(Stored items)
==============================
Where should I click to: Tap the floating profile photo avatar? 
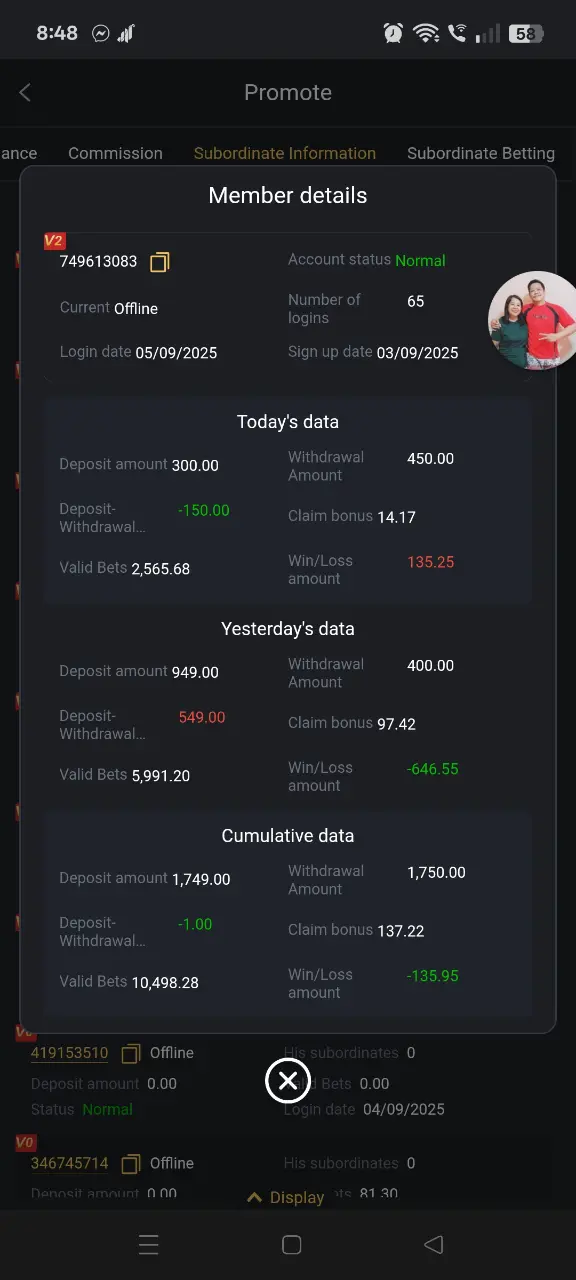click(x=532, y=320)
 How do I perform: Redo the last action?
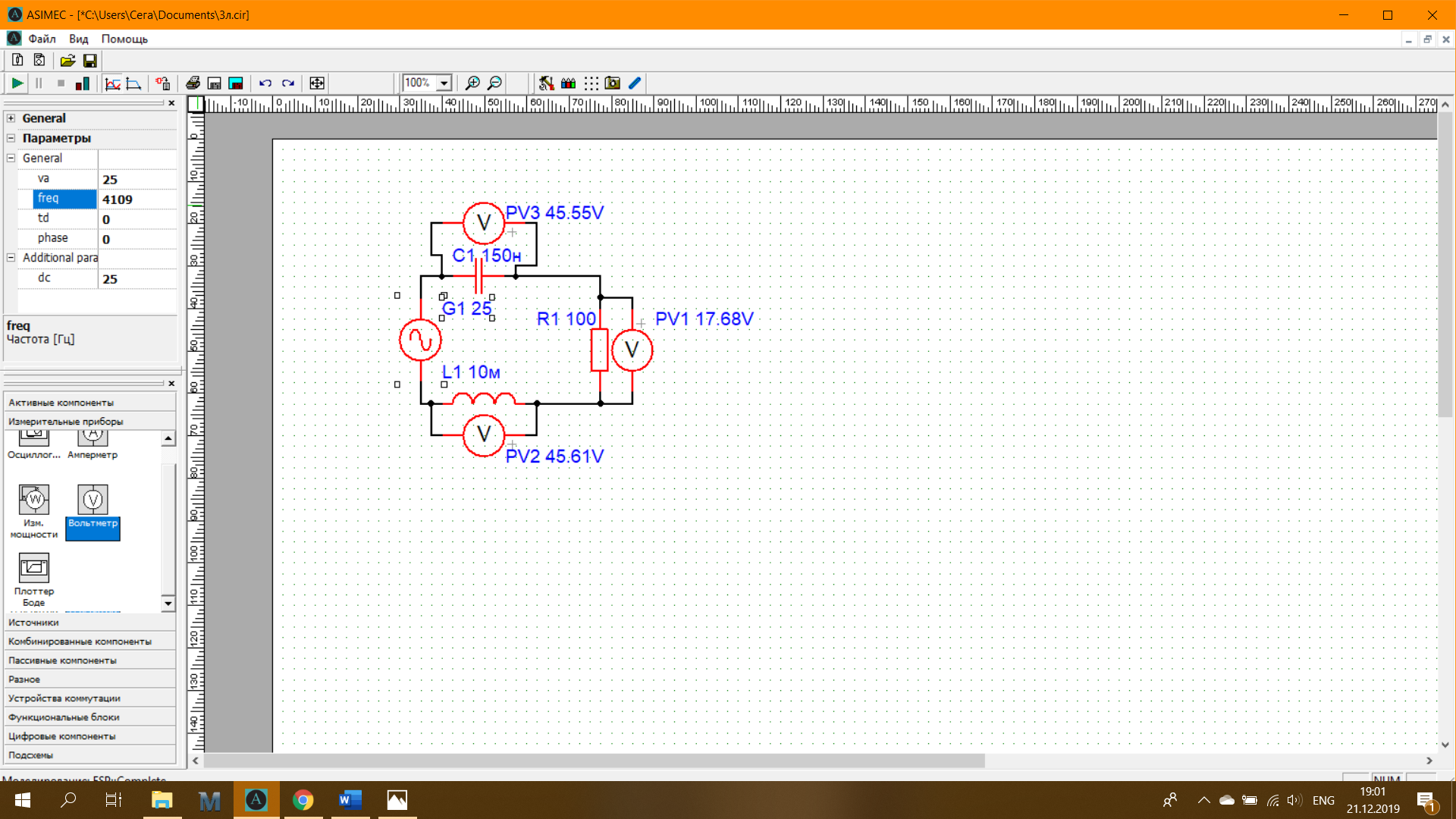point(287,83)
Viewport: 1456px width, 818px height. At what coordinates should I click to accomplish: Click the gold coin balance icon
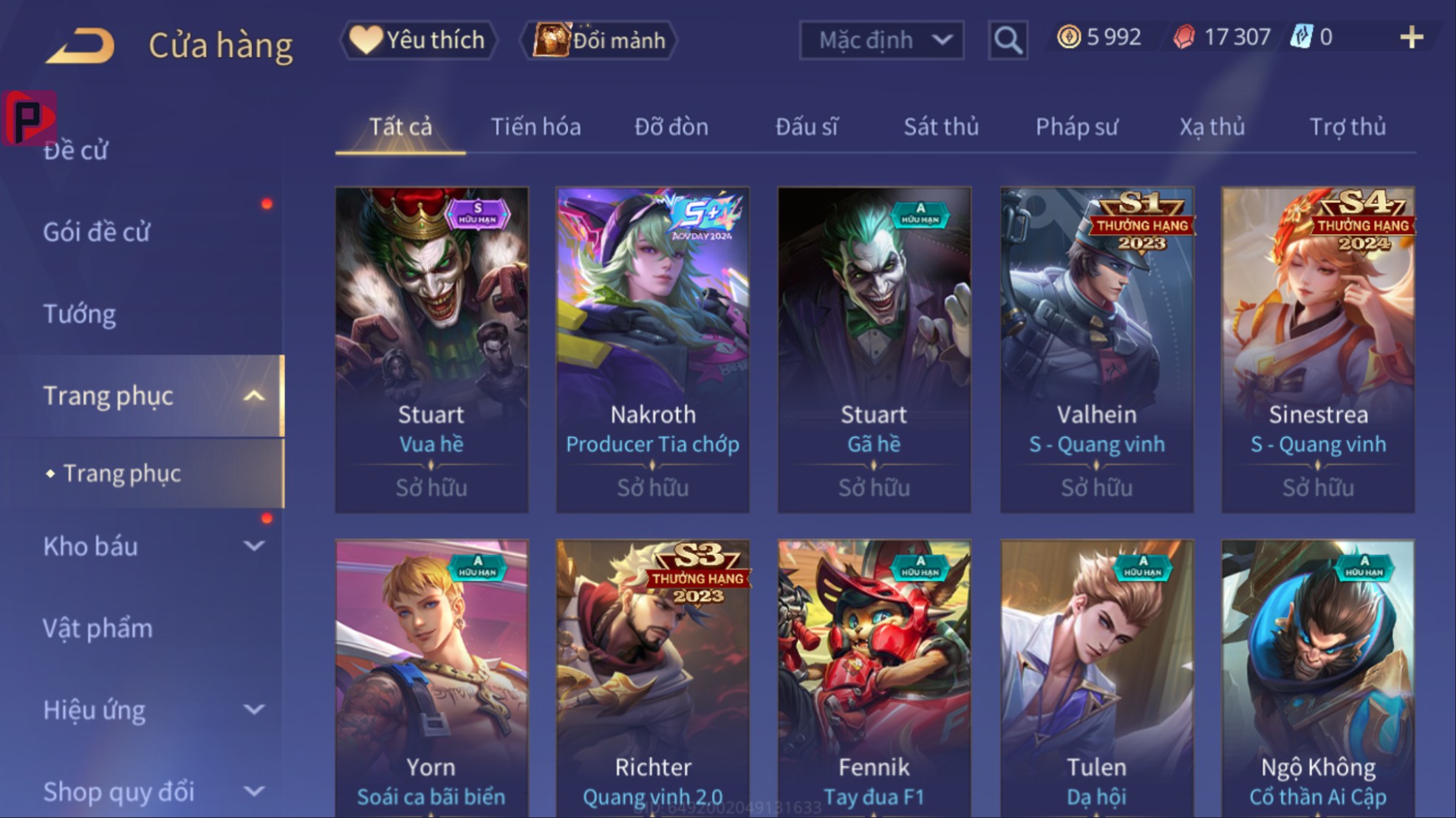[x=1068, y=37]
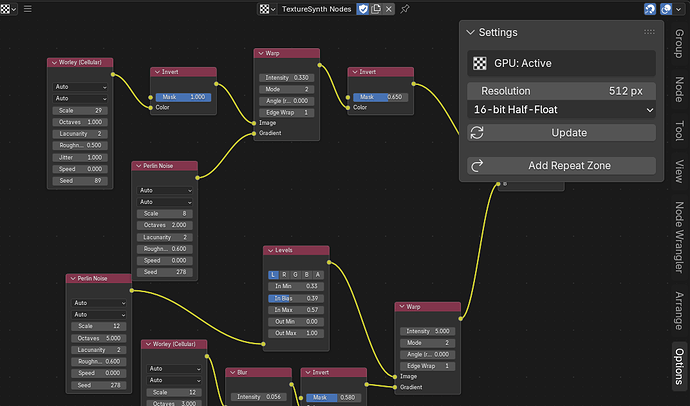
Task: Switch to the Node Wrangler sidebar tab
Action: click(679, 237)
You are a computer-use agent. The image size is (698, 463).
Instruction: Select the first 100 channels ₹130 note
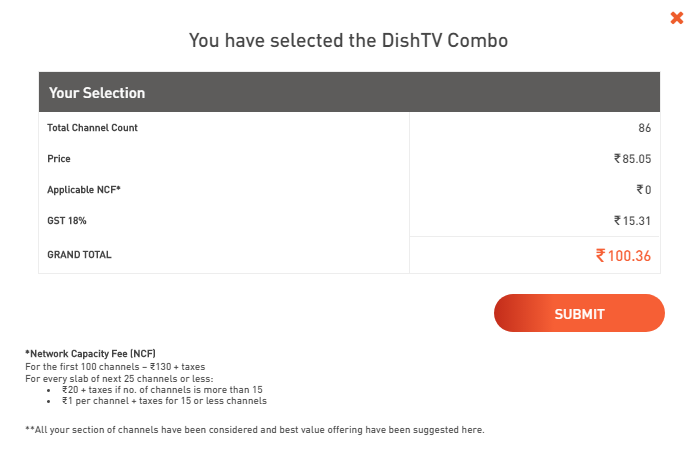pos(115,367)
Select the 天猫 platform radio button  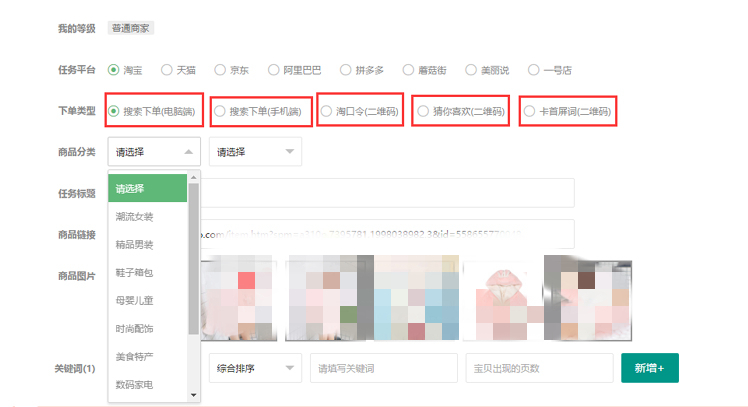(167, 71)
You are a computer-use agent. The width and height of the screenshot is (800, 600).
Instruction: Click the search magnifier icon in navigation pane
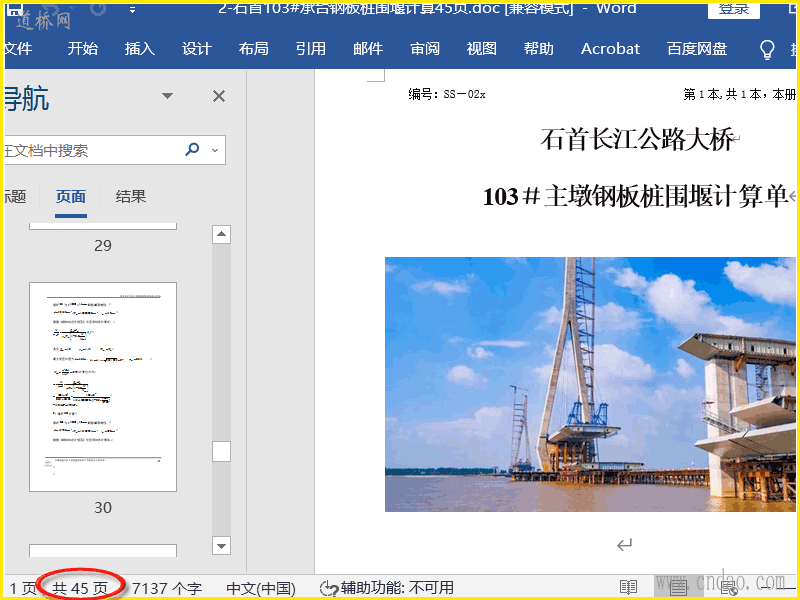(x=192, y=150)
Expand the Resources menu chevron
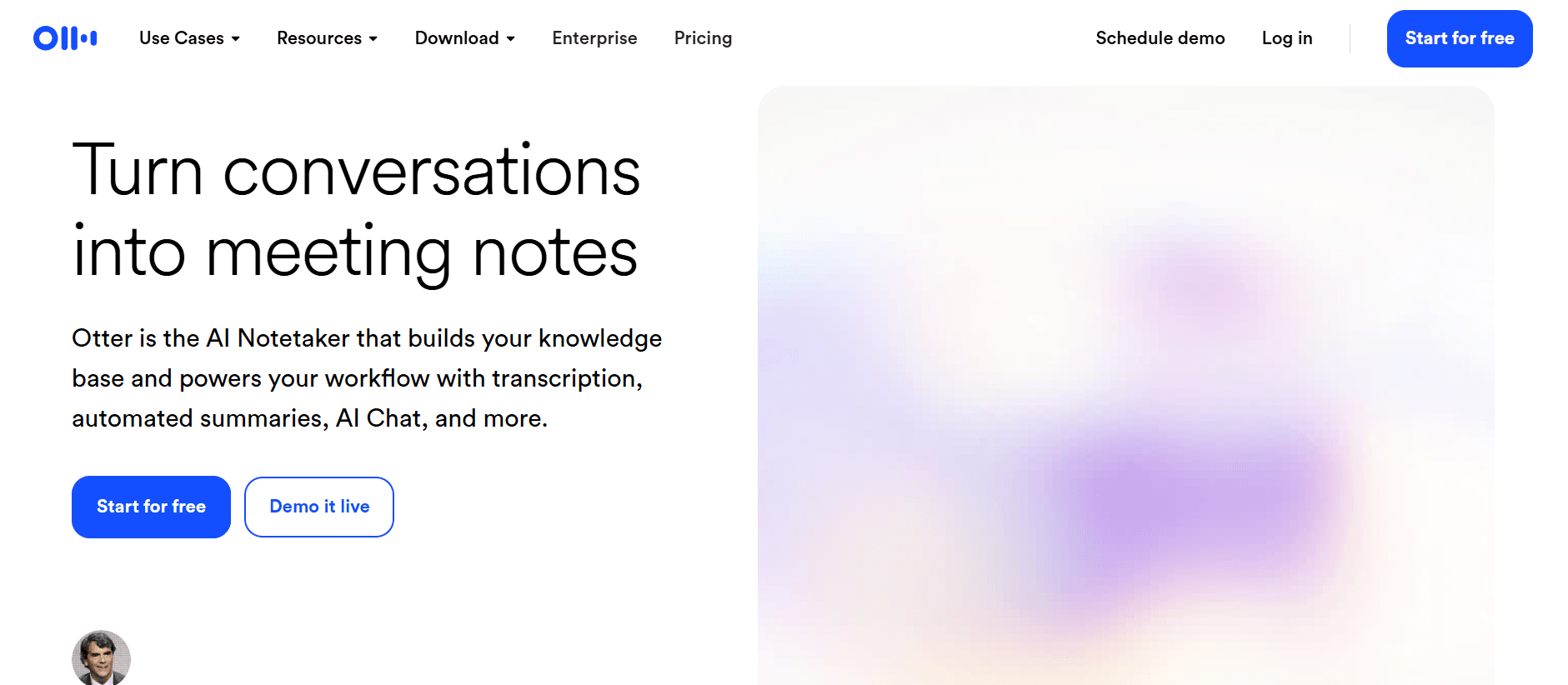The width and height of the screenshot is (1568, 685). (x=373, y=38)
==============================
Problem description:
Each line of the data that contains "agent" belongs in the answer.

Exercise result:
You are a computer-use agent. The image size is (698, 463).
You are a computer-use agent. The width and height of the screenshot is (800, 600).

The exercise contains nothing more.